A: I think about many of these tremendous challenges in a very practical way. There are some concrete steps that we can take to make sure that each company and each investigator is aware of what ultimately needs to happen in order to make sure a new healthcare tool ultimately gets democratized. This requires a broader population to join the discussion much earlier. For example, when one thinks of a medical advisory board, for the most part, one still thinks of an advisory board filled with the top key opinion leaders in the nation, or the world. I would argue that we need to think about medical advisory boards, clinical advisory boards, or scientific advisory boards – whatever we want to call them – in a different way, where those advisory boards not only need to represent the best and the brightest in the medical and scientific community; we have to make sure we bring in providers and physicians that understand community practice and the unique challenges of working in the community, such as rural, suburban, or urban areas. Bring in folks that understand the practice of medicine in these different areas, so we are not just getting representatives who understand concepts and ideas of medicine at an academic level.
Clearly, the science must drive all these decisions – which is why this industry has been focused on bringing in the best and the brightest to guide these decisions – but there is no reason that we cannot bring in community providers much earlier. There is no reason that we cannot get patient advocacy groups involved in these discussions earlier. We simply have to start thinking about this critical step of democratization earlier in the clinical development effort. Instead of taking 15 to 20 years for something to transition from an academic center into the various communities around the United States and the broaderworld, which I believe is the average, why not thinking about it a lot sooner to shrink that gap from 15 years to 10 years, from 10 years to 5 years, and so on.
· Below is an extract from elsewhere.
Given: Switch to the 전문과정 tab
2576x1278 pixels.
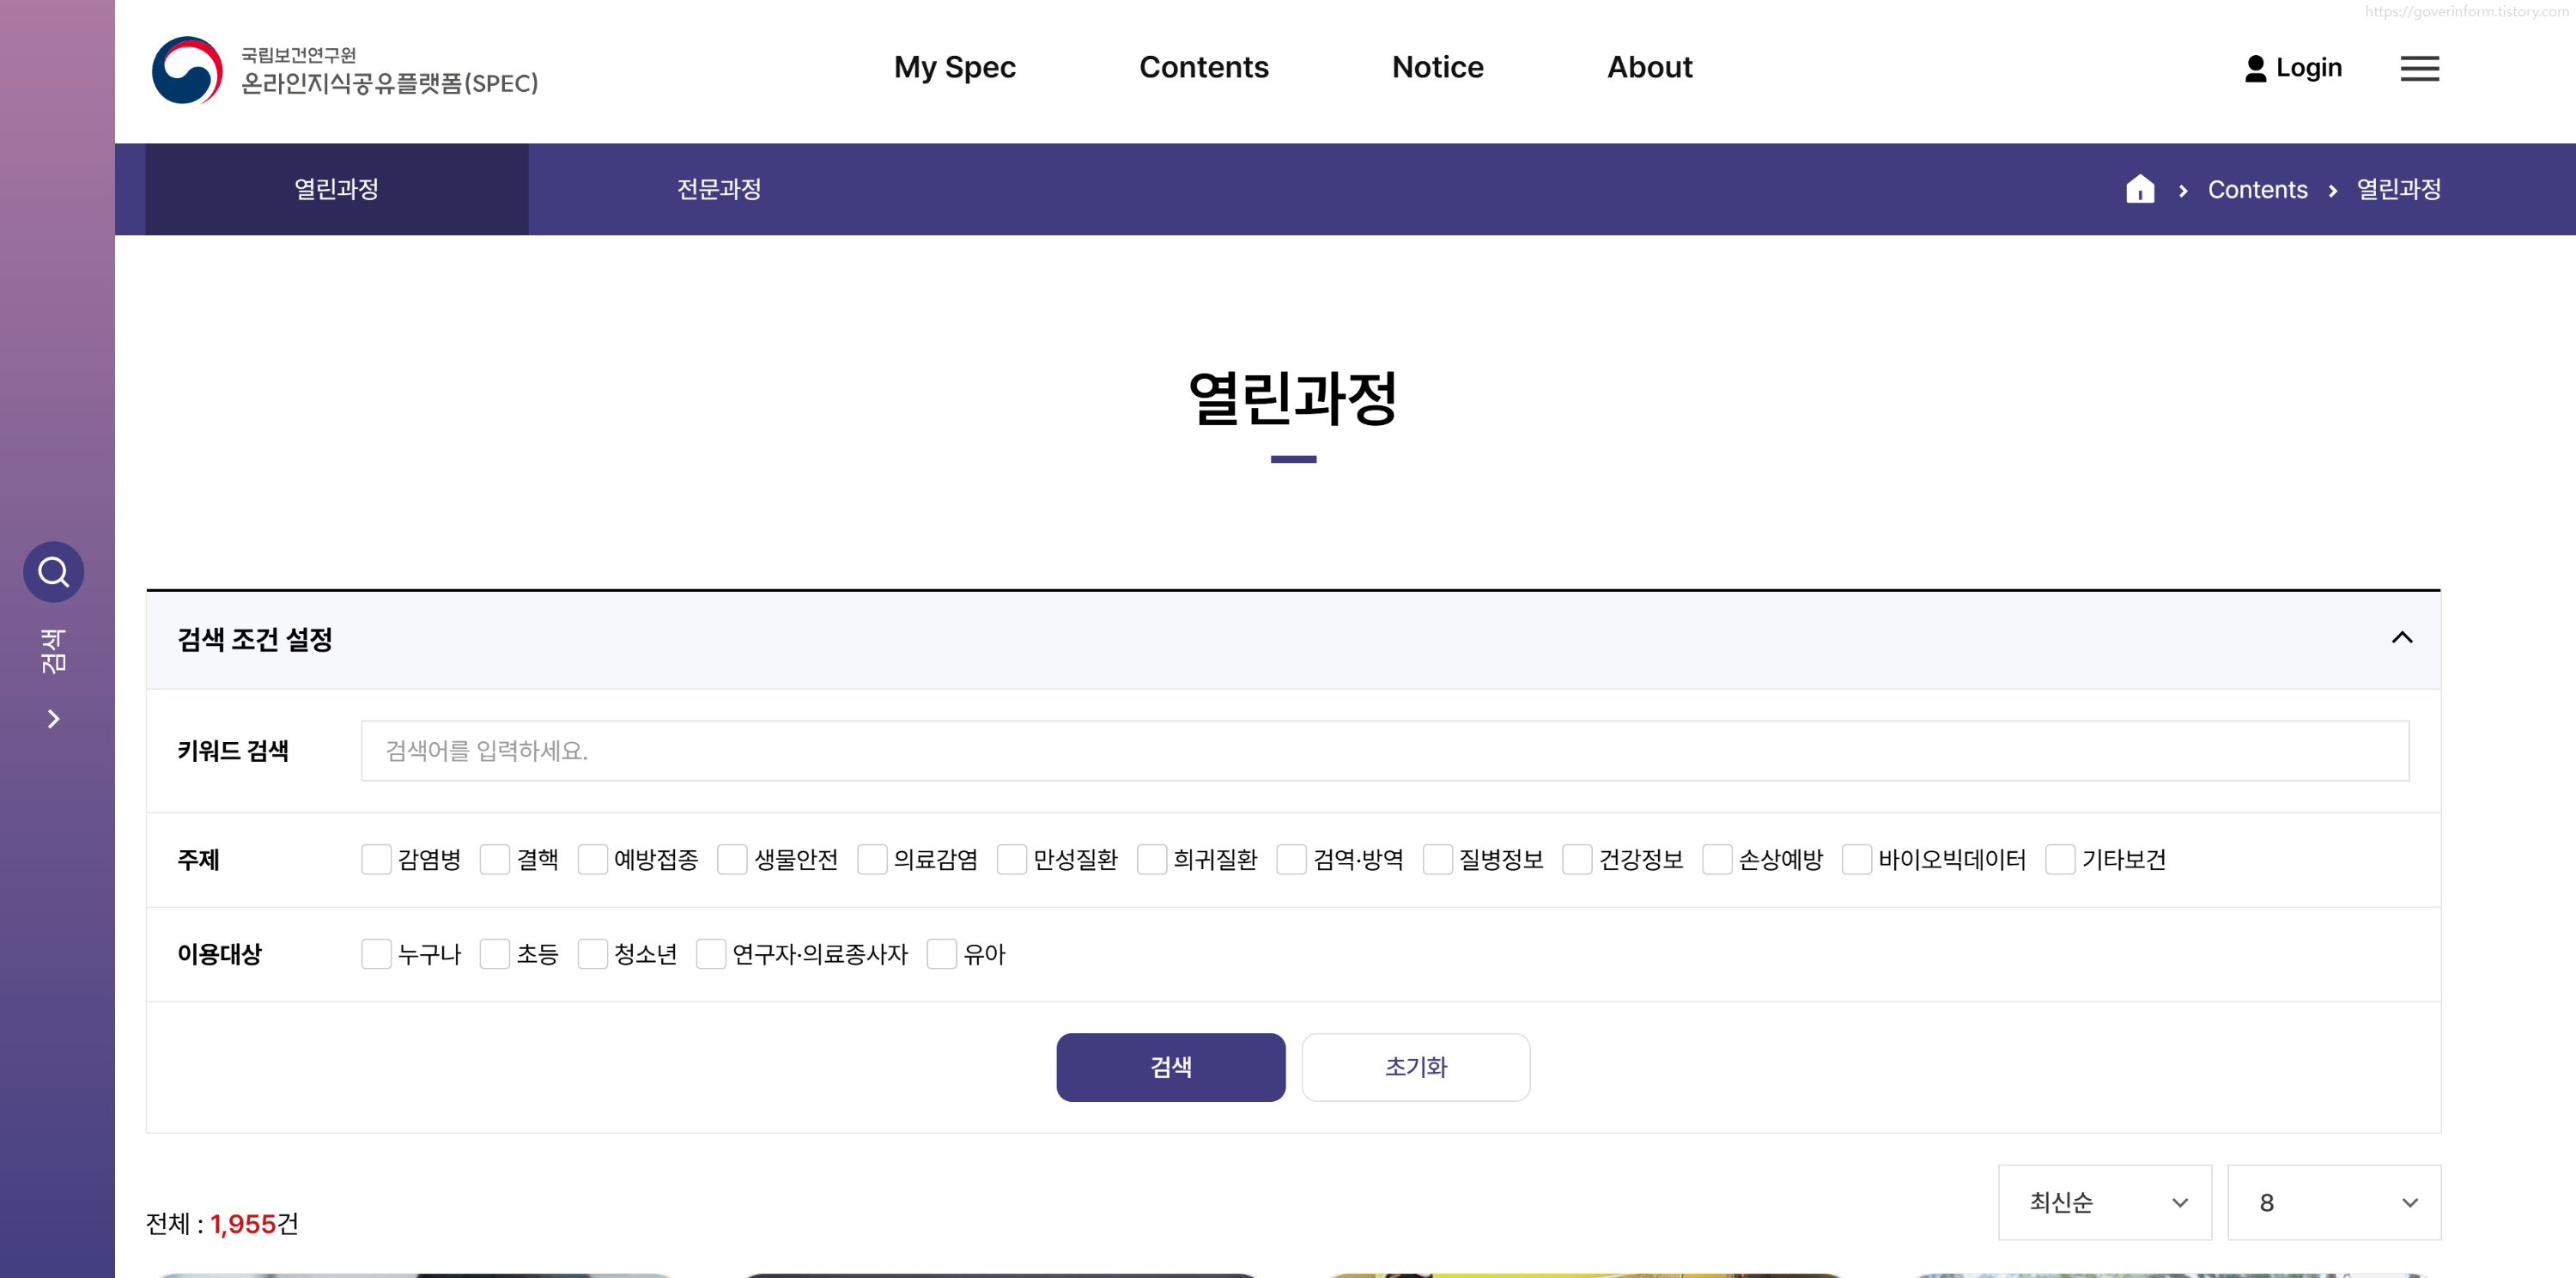Looking at the screenshot, I should (x=719, y=189).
“The call to action is to make sure that the industry and the payer community representatives are collaborating much earlier in the process.”
We are all in this industry for a reason, to impact human health. The faster that we can do it, the greater impact we have on human health. The call to action is to make sure that the industry and the payer community representatives are collaborating much earlier in the process.
Let us start these discussions early, and let us set some goals for what this data needs to look like for the payers early. We have seen this latter scenario play out often in the past – especially true on the diagnostic side – with payers engaged too late saying, “Oh, great effort, but you missed the goalpost. You have to go back and try it all over again.” There’s no reason we should be doing that in 2020. We should be communicating much earlier. We should be working together to set the goals, so if the studies achieve them, there should be very few questions left about whether or not something is A) cost effective and B) able to get reimbursed.